No caso específico brasileiro, com a consolidação de políticas públicas iniciadas na década anterior, em especial as implementadas pela Ancine, o cinema viveu momentos inéditos, não somente no que diz respeito aos números, mas, sobretudo, à diversidade geográfica de nossa produção e a uma participação nunca antes vista no país de variados grupos até então subrepresentados (com destaque para o cinema negro e indígena). Um cinema atravessado por inflexões de gênero, raça, classe social e orientação sexual, em articulações de continuidade e descontinuidade com a história do audiovisual feita e contada por aqui. Um cinema que desafiou, demandou e foi logo alimentado por curadores, críticos, professores e pesquisadores, em uma década igualmente marcante do ponto de vista da reflexão acadêmica e crítica. Em paralelo, a ascensão dos governos de direita e extrema direita estimulou um cenário de guerra cultural, com o desmonte das políticas culturais. O digital também trouxe inúmeros desafios para o mercado cinematográfico, com uma cada vez maior concentração de blockbusters nas salas de cinema, dominadas pelos multiplexes, e com as mudanças de hábitos de consumo em decorrência do crescimento das plataformas de streaming.
Essa edição especial e comemorativa dos dez anos da revista Rebeca visa à realização de um balanço crítico, enfrentando a dificuldade do curto distanciamento histórico, dedicado a explorar as reconfigurações do campo do cinema em sua última década, no Brasil e no mundo, em suas interações com a teoria, a política, a ideologia, a tecnologia, a estética, a circulação, o consumo e a recepção, entre outras dimensões.
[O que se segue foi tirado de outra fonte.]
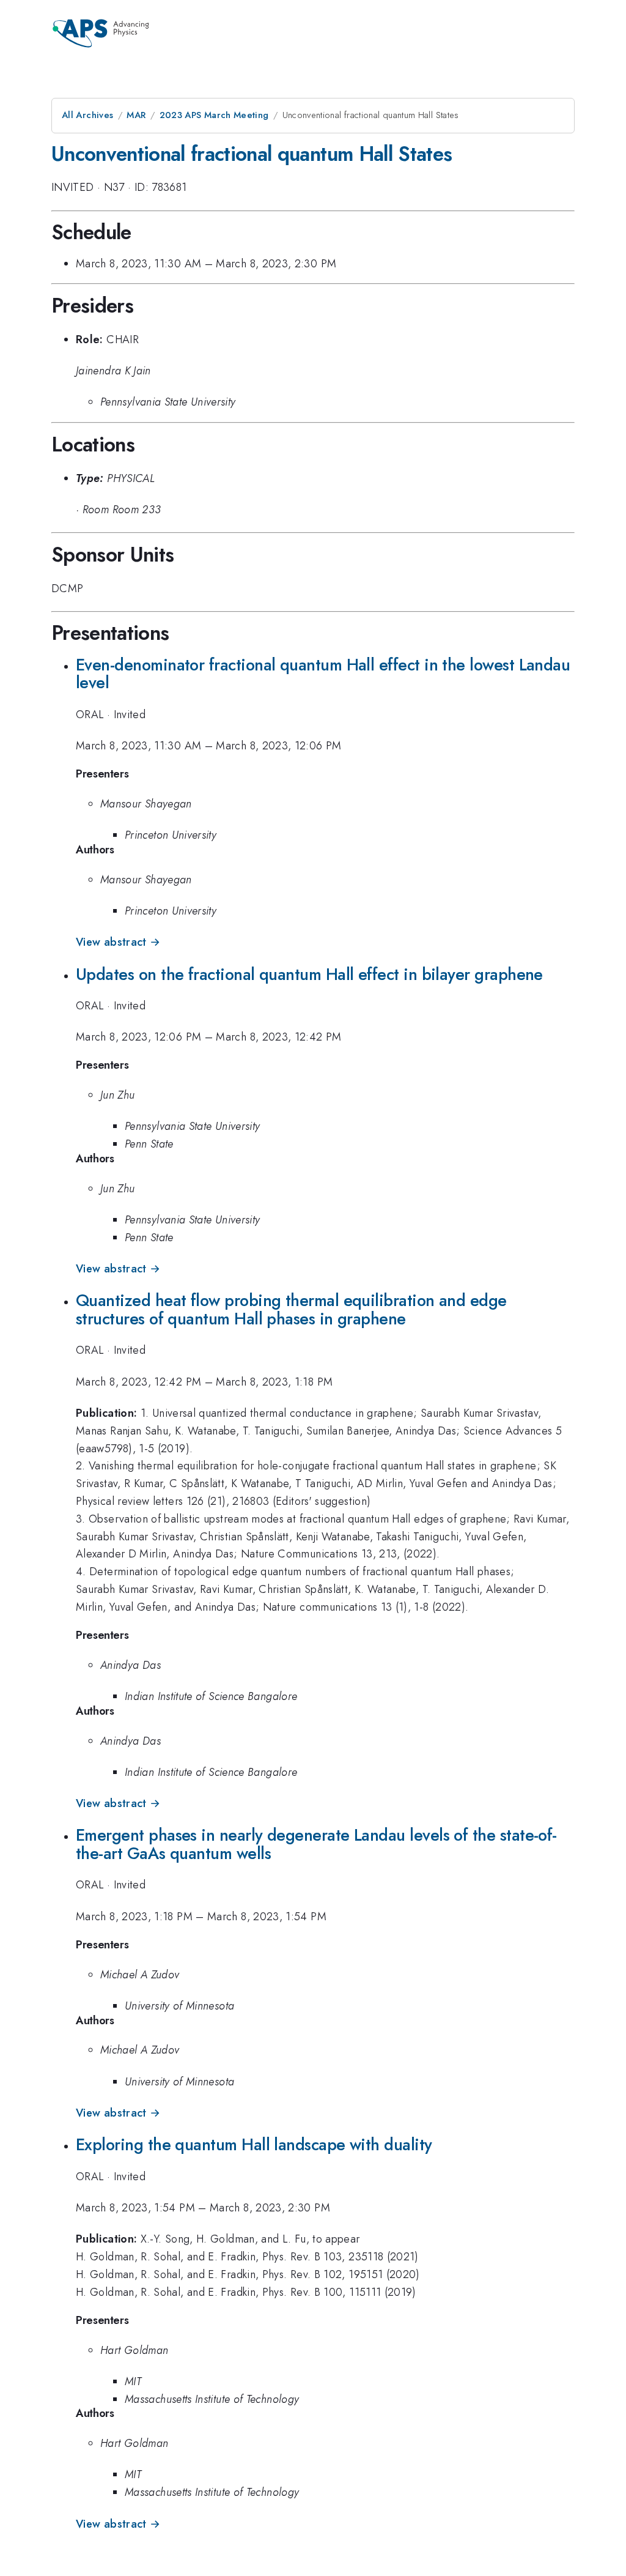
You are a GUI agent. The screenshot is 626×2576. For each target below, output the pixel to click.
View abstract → (118, 942)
Convidamos autor@s interessados em examinar tendências estéticas, articulando continuidades e disjunções entre o primeiro e o segundo séculos do cinema; o impacto das tecnologias digitais nas mais variadas frentes; a emergência de novas formas de visualização de obras audiovisuais; uma certa revalorização do papel dos festivais e da figura do curador; a promoção e esboço de globalidades plurais e novas historiografias; referenciais e premissas teóricas e metodológicas diversas, preocupadas com a expansão do vernáculo cinematográfico, com a abertura de terrenos e campos de análise longamente negligenciados e ou com a devida reparação histórico-teórica de uma série variada de questões.
Dentre os variados temas que compreendem o escopo do dossiê, os editores reforçam o interesse por uma postura crítica-política de reavaliação e reconfiguração do campo, com maior ênfase em questões (mas não exclusivamente), como:
- Tendências e movimentos cinematográficos contemporâneos
- Tensionamentos sobre o cânone cinematográfico
- Novas histórias do cinema e de cinemas (new film history / new cinema history) e revisões historiográficas.
- Novas premissas teórico-metodológicas
- Cinemas feitos por grupos subrepresentados até então
- Cinemas decoloniais e pós-coloniais
- Crítica e curadoria
- Relações entre estética e tecnologia e o impacto do digital
- Políticas públicas, mercados cinematográficos, distribuição e cadeia produtiva
- Salas de cinema e novas formas de exibição, circulação e recepção
- Preservação audiovisual: políticas públicas e práticas de conservação e gestão dos acervos
As submissões devem ser feitas até o dia 05 de março de 2023. (Novo prazo 13/03/2023).
Editores: Daniela Giovana Siqueira (UFMS), Júlio Bezerra (UFMS), Luíza Alvim (UFRJ) e Marcelo Ikeda (UFC).